Model Type Size Load time Average inference time
face-detection-adas-binary-0001 FP32-INT1 1.86 MB 402.233 ms 50.7061845165188 ms
FP32-INT1 1.86 MB 378.925 ms 46.96024070351811 ms
FP32-INT1 1.86 MB 328.122 ms 46.5065099425235 ms
landmarks-regression-retail-0009 FP32 786 KB 202.0 ms 1.6961178537142478 ms
FP16 413 KB 187.5 ms 0.5190655336541644 ms
FP16-INT8 314 KB 218.754 ms 0.9639626842434124 ms
head-pose-estimation-adas-0001 FP32 7.34 MB 178.005 ms 3.2278723635915982 ms
FP16 3.69 MB 187.506 ms 2.277273242756472 ms
FP16-INT8 2.05 MB 312.502 ms 2.110372155399646 ms
gaze-estimation-adas-0002 FP32 7.24 MB 211.995 ms 3.6383079270185053 ms
FP16 3.69 MB 203.12 ms 3.472477702771203 ms
FP16-INT8 2.09 MB 365.017 ms 4.738435906878973 ms

Comparison of total load and inference time

Total Model Load time Total Inference Time FPS
FP32 994.233 ms 38241.687 ms 1.5428063385806183
FP16 957.05 ms 36004.365 ms 1.6387068103544051
FP16-INT8 1224.395 ms 35699.297 ms 1.6527073587495449


  • For different precision, the model size decreases follow the order of FP32 > FP16 > FP16-INT8. The total inference time follows the same order in this case, the INT8 is faster than FP16 and FP32 is slower than FP32. Lower precision model uses less memory. However, remember lower precision of model also lose the accuracy of model.
  • Memory Access of FP16 is half the size compared with FP32, which reduces memory usage of a neural network.

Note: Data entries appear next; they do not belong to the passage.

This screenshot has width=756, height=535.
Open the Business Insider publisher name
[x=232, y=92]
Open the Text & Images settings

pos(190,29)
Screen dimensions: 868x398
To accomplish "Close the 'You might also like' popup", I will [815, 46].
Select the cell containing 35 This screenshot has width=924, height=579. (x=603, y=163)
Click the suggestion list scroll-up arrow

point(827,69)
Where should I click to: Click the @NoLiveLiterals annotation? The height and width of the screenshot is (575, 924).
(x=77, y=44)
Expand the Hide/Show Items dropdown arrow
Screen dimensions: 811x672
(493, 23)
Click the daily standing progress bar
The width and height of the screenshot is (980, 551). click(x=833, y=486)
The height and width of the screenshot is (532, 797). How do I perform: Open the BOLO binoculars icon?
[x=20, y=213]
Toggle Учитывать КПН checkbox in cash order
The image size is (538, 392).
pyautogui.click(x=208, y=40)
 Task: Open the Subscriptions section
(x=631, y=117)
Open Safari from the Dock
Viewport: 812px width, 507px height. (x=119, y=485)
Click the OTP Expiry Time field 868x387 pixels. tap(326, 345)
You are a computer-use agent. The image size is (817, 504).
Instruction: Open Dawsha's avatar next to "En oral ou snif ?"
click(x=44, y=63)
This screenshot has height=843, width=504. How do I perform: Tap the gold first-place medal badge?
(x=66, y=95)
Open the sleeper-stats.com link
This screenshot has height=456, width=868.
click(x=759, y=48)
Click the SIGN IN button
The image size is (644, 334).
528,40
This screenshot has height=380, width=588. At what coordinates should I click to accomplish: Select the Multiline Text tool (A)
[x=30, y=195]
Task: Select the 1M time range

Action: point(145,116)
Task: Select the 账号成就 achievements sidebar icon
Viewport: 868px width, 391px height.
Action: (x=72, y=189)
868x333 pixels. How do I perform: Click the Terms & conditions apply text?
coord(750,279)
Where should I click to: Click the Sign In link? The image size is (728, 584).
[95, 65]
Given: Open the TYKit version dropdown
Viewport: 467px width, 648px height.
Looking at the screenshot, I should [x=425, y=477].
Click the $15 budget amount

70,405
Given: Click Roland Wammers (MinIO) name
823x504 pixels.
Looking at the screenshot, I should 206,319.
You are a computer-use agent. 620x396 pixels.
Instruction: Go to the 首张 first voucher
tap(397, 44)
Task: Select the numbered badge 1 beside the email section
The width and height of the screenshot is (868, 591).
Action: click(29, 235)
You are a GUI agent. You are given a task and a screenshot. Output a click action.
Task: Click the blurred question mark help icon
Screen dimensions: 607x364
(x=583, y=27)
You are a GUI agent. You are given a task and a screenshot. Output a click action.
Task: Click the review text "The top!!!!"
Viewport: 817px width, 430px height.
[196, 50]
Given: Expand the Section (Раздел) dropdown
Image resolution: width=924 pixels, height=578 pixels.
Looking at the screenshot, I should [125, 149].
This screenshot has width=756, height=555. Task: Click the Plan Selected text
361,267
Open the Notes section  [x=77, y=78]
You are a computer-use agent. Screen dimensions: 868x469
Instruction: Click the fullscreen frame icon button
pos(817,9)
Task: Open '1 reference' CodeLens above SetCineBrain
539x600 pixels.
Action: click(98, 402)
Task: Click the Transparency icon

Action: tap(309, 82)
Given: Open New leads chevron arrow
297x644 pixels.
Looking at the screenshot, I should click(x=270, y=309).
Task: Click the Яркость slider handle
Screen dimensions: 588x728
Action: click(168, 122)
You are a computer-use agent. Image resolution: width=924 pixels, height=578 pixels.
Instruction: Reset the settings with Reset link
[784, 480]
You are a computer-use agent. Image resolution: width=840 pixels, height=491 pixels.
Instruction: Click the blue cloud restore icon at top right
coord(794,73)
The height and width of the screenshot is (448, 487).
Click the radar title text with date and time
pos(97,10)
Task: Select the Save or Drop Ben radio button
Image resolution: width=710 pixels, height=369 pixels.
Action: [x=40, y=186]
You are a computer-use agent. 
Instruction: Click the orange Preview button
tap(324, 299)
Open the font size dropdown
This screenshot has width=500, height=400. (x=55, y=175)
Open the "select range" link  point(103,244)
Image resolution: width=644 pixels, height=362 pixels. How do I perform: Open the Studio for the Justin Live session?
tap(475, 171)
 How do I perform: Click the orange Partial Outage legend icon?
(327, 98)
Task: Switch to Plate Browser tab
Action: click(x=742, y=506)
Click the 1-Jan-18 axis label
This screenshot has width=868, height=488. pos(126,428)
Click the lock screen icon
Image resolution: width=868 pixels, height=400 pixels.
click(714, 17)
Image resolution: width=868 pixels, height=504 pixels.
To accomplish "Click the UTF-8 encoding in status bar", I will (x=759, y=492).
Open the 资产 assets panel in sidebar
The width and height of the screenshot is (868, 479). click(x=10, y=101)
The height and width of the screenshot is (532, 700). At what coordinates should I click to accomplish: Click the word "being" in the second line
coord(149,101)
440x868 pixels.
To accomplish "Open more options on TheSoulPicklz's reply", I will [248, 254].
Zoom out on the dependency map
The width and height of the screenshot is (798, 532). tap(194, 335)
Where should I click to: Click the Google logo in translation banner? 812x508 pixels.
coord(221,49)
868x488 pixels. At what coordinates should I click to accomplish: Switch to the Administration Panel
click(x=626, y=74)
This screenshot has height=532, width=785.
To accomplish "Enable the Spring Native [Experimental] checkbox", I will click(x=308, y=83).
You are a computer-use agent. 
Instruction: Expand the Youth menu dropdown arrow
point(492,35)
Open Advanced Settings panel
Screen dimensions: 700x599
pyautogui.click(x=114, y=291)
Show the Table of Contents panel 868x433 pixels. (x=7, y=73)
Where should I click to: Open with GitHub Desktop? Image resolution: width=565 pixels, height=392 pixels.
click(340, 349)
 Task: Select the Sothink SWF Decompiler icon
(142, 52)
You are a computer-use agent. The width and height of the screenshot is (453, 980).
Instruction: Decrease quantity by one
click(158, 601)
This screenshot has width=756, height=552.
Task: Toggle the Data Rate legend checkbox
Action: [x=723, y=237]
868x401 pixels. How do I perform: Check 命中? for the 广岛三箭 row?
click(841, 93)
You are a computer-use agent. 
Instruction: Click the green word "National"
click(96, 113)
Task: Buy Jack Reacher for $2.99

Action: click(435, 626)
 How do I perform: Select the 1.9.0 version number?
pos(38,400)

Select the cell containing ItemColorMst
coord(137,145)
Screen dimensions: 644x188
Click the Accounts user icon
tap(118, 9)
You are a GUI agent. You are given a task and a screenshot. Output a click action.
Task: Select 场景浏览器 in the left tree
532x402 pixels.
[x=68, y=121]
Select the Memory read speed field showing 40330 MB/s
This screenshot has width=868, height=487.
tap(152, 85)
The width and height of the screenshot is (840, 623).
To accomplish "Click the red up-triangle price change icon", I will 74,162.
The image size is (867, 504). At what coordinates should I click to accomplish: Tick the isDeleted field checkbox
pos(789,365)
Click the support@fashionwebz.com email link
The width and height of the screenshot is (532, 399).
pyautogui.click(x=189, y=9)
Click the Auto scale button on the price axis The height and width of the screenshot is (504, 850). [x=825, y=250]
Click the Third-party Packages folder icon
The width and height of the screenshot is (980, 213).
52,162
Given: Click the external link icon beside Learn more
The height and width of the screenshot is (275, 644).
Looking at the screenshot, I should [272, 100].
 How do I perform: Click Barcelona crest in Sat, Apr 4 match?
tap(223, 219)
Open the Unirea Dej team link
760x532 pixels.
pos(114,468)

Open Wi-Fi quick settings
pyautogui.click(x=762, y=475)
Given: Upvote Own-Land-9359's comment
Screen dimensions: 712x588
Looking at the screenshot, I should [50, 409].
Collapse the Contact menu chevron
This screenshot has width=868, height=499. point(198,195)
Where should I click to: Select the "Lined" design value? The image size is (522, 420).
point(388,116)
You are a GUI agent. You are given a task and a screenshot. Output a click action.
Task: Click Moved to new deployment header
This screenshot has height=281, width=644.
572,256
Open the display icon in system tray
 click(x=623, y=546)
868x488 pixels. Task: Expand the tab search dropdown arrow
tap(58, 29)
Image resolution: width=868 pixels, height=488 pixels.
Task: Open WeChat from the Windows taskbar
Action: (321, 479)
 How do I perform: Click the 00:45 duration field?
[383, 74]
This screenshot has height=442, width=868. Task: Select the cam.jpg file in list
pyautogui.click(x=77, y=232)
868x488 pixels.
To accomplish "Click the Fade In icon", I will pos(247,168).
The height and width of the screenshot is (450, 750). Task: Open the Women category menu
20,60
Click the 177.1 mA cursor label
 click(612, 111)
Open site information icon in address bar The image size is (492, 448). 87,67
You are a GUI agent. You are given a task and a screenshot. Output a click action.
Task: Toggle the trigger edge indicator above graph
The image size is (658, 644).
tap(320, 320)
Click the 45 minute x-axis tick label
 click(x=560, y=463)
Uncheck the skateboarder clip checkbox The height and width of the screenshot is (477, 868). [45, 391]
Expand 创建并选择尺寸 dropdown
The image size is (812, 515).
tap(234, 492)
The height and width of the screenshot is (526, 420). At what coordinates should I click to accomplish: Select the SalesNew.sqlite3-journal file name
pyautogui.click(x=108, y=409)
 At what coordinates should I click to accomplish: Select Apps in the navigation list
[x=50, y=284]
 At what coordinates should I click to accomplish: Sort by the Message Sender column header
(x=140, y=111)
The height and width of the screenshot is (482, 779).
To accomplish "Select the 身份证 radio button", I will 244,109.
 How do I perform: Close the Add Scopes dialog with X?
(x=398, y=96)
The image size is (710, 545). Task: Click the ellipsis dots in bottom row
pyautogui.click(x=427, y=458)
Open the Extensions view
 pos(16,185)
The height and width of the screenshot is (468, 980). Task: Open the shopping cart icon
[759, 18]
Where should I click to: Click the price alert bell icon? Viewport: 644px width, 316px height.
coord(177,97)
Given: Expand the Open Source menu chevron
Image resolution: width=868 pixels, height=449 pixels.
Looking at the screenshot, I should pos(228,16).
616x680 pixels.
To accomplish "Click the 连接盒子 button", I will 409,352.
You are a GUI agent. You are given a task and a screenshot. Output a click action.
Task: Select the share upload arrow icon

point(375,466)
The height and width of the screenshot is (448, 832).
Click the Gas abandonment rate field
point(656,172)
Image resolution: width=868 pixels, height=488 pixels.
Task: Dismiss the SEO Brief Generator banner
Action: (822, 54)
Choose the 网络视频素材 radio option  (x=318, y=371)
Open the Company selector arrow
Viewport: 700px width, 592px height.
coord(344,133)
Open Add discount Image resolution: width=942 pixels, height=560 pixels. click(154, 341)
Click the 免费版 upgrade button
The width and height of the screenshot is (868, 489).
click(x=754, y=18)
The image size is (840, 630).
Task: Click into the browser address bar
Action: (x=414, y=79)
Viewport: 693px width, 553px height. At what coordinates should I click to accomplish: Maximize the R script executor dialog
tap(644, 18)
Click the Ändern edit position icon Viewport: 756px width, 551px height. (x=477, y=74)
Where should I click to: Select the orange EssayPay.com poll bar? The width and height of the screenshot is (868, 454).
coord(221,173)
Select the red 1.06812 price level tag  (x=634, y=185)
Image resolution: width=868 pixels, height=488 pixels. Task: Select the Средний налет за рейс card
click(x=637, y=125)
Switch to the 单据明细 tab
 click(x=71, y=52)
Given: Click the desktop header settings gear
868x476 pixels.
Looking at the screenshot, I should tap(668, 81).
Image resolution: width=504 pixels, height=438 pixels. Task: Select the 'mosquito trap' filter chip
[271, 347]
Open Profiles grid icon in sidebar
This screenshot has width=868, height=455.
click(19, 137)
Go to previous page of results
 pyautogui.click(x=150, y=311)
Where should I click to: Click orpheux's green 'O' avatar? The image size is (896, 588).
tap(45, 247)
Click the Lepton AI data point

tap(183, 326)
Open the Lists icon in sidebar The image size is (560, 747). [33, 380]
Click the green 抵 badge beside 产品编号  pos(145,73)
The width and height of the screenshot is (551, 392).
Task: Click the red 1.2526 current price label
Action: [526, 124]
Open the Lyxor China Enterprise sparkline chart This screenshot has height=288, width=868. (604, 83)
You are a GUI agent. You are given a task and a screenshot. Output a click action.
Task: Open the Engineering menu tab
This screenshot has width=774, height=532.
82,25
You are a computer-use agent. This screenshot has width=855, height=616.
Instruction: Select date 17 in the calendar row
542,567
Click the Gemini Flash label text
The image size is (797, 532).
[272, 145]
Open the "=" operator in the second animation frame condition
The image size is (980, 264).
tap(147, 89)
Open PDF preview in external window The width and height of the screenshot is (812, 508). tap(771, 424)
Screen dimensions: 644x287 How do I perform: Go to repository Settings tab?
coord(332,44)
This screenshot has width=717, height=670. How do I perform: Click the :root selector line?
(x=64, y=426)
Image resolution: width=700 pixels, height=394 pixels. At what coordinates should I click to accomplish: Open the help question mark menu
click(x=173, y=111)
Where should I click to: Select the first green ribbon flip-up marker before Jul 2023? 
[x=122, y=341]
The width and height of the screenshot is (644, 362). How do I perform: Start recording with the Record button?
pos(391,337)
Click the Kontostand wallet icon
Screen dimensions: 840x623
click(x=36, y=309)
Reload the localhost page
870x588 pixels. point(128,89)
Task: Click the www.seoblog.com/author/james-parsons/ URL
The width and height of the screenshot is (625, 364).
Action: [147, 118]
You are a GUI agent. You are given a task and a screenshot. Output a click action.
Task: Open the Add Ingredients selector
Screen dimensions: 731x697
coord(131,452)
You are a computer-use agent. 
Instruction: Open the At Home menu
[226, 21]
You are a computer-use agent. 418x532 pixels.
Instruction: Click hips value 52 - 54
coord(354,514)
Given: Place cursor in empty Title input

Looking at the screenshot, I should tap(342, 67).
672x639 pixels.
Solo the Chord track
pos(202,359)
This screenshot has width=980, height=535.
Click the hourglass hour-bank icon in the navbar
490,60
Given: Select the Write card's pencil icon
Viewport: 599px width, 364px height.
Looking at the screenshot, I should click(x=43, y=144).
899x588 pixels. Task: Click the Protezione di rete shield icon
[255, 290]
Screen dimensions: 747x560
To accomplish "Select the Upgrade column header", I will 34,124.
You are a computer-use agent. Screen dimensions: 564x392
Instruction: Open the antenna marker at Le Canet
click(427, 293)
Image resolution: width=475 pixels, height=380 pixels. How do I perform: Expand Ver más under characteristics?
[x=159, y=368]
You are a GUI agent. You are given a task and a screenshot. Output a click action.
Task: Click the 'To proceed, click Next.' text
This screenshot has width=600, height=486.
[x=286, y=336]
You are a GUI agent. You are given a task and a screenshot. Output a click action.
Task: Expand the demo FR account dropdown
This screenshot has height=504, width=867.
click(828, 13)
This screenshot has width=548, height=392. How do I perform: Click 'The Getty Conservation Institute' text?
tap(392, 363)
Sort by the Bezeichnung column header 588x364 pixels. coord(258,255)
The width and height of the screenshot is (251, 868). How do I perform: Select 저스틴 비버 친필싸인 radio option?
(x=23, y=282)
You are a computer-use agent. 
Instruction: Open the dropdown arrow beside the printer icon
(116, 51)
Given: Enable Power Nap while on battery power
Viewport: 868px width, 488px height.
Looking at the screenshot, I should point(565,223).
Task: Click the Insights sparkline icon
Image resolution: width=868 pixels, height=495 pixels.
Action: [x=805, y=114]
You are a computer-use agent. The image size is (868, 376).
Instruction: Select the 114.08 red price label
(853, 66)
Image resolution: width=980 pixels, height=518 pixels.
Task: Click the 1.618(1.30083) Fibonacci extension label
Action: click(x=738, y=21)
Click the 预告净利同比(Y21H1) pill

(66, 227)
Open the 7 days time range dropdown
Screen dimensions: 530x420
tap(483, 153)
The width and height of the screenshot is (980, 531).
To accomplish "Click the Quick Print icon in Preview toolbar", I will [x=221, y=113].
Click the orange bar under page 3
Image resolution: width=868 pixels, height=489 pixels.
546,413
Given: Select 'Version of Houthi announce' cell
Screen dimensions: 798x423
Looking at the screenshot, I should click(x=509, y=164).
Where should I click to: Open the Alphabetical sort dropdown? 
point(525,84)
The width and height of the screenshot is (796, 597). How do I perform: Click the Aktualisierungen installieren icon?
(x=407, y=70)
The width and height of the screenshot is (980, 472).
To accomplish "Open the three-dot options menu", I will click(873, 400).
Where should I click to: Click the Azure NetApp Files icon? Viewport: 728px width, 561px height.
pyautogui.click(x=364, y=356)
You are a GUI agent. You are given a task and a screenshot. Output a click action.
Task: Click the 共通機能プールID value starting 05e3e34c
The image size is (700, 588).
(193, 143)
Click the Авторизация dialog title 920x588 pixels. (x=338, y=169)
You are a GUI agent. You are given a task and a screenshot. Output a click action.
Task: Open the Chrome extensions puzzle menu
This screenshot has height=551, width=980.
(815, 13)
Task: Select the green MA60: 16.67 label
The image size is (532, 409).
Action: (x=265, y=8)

FP16 data transfers are faster than FP32, which improves speed (TFLOPS) and performance.
  • The Model load time and FPS of them are almost the same, but Total model load time of FP16 is much faster than others. For FPS INT-8 is better than others. Besides model only load only when model initializes.
  • In order to achieving the most reasonable combination, we do not want too longer inference time also too low accuracy. Moreover, in some specific scenario such as low budget. We do not want to waste storage attempt to get very high accuracy. To achieve the balance, we need to consider the volume of sacrifice.
  • I would choose FP16 as best option based on all results, for each model the load time, average inference time, total load time and total inference time in FP16 gives very good results.

Stand Out Suggestions

  • Use the VTune Amplifier to find hotspots in inference engine pipline.
  • Build an inference pipeline for both video file and webcam feed as input. Allow the user to select their input option in the command line arguments.
  • Benchmark the running times of different parts of the preprocessing and inference pipeline and let the user specify a CLI argument if they want to see the benchmark timing. Use the get_perf_counts API to print the time it takes for each layer in the model.

Edge Cases

  • If there will multiple face situation, the model only extracts one face to control the mouse pointer and ignore the other faces.
  • If due to certain reason, model couldn't detect the face. It will continue process another frame untill it detects face or keyboard interrupt to exit the program.